Task brief —
After locating the line that contains "Given: Select the Gezondheid op het werk text" in the data below, set down exactly that line and each one after it through the line that contains "The width and", and nothing more.

━━━ Supplied data ━━━

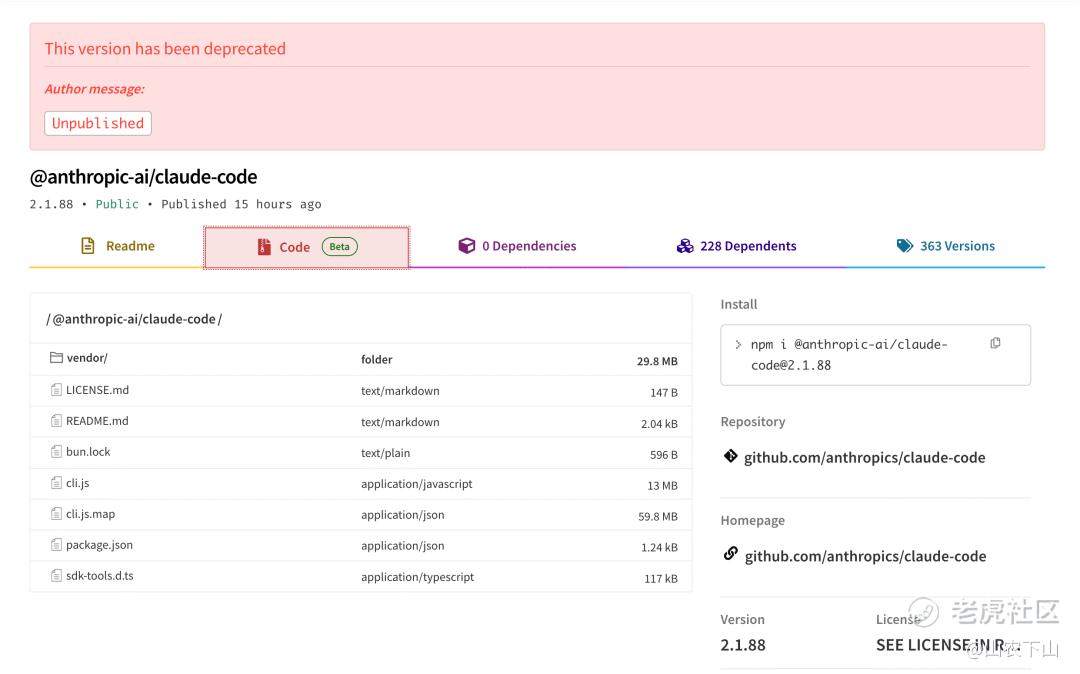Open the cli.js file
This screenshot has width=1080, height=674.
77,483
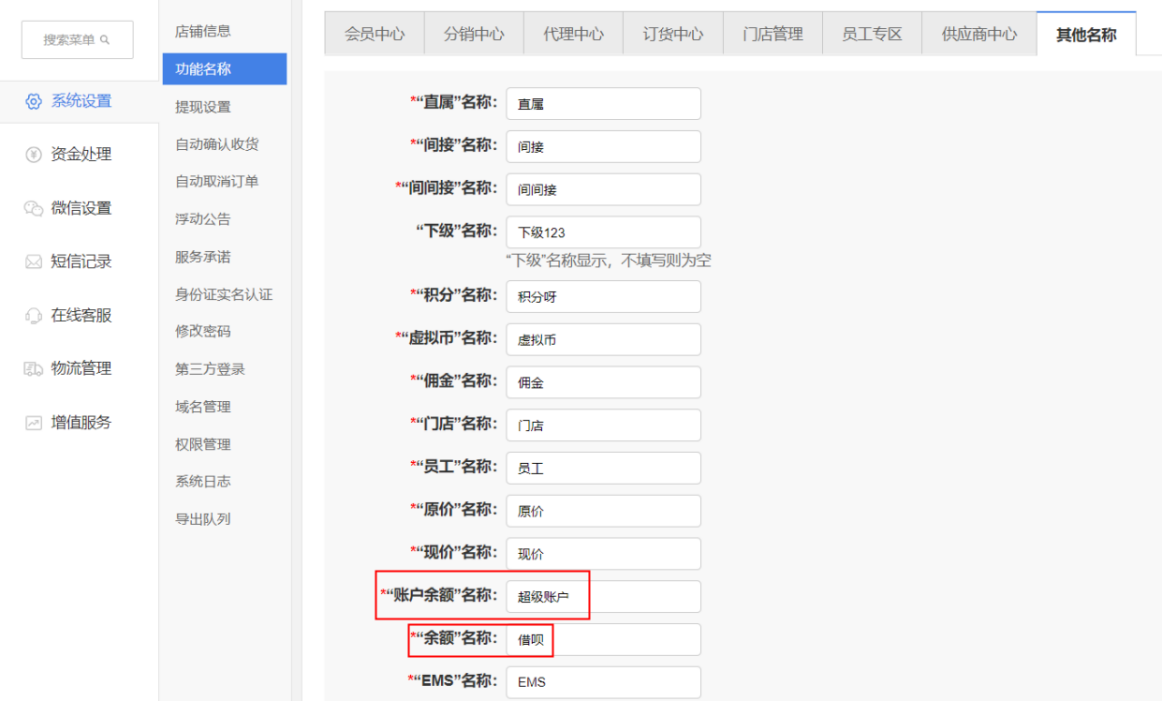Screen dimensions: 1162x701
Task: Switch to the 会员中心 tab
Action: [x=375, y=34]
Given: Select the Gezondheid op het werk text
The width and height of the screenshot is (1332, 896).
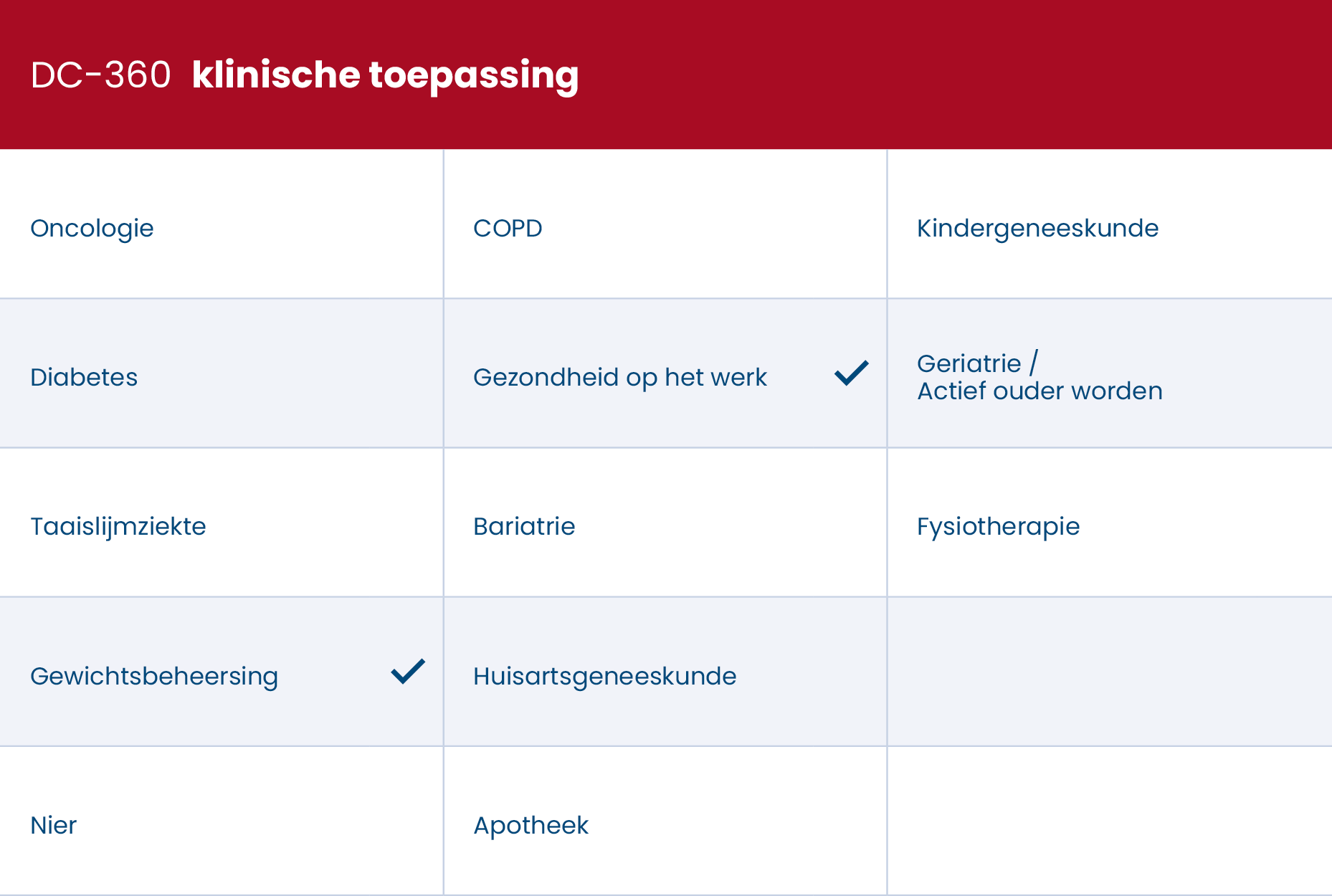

━━━
━━━ Supplied data ━━━

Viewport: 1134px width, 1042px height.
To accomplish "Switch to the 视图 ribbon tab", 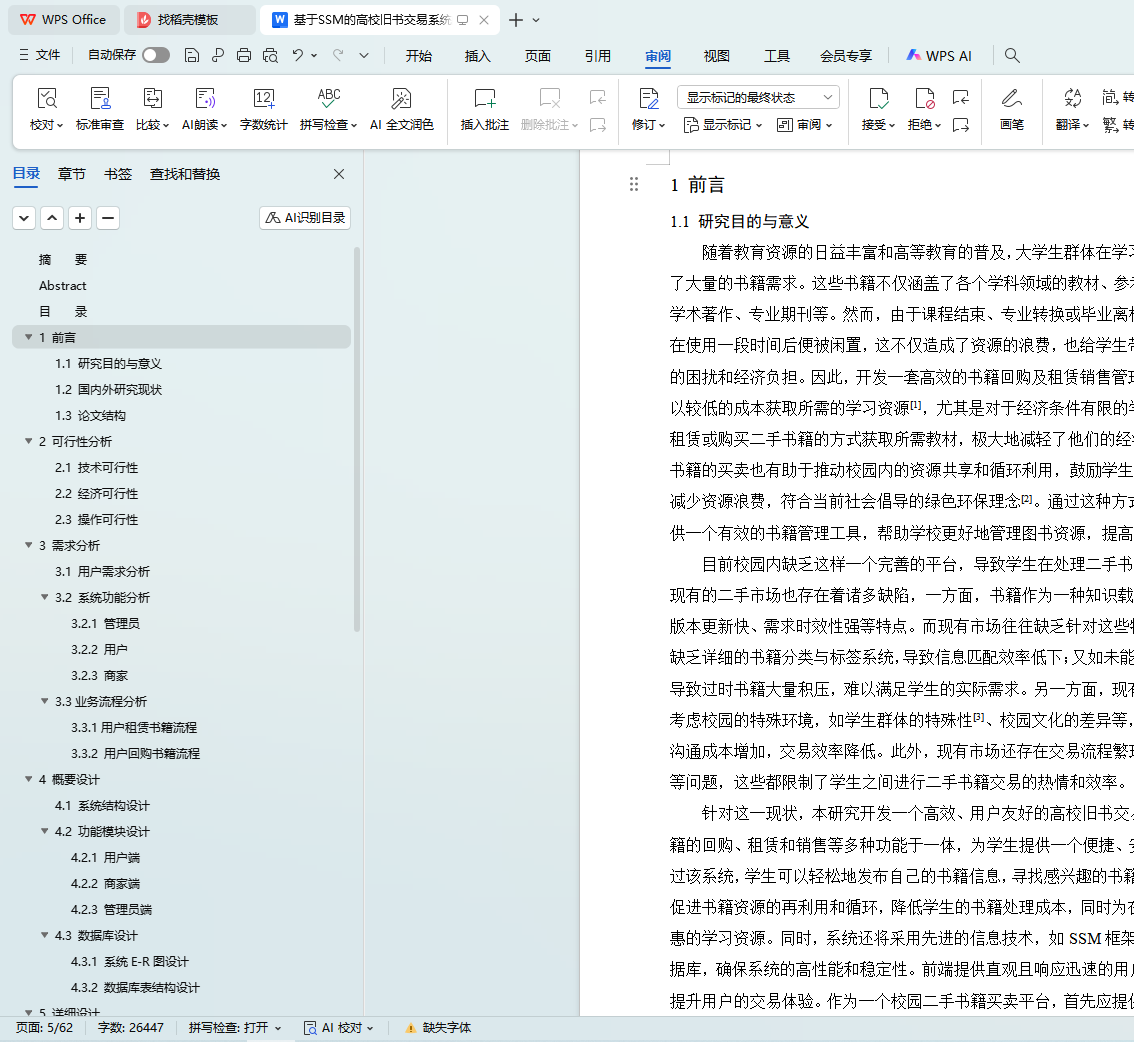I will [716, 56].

━━━
━━━ Supplied data ━━━

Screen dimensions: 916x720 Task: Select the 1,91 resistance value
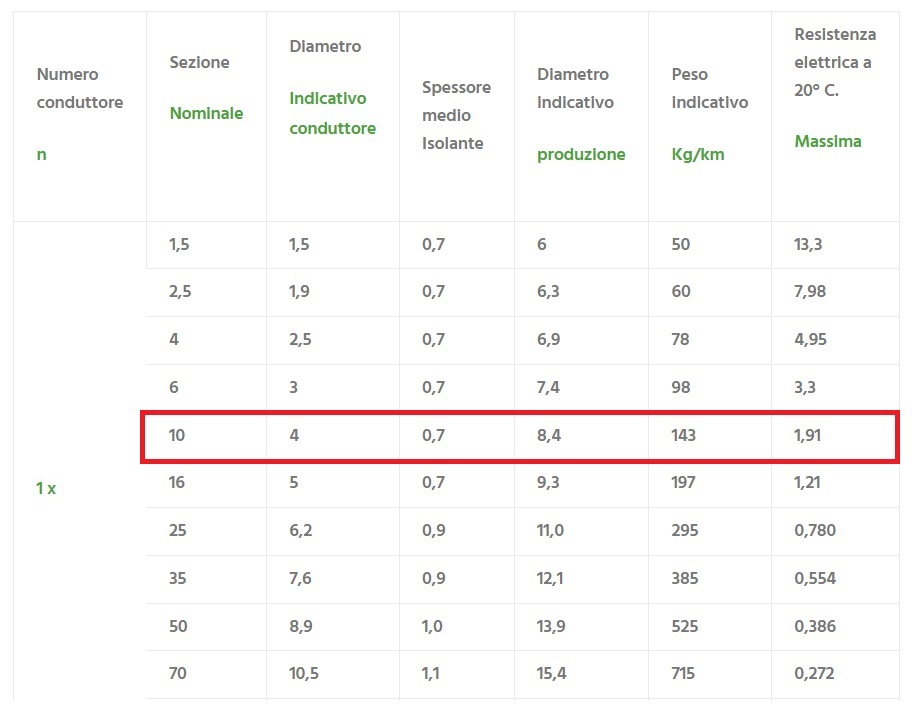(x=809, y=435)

━━━

Exercise response —
Given: Select the Gezondheid op het werk text
The width and height of the screenshot is (1332, 896).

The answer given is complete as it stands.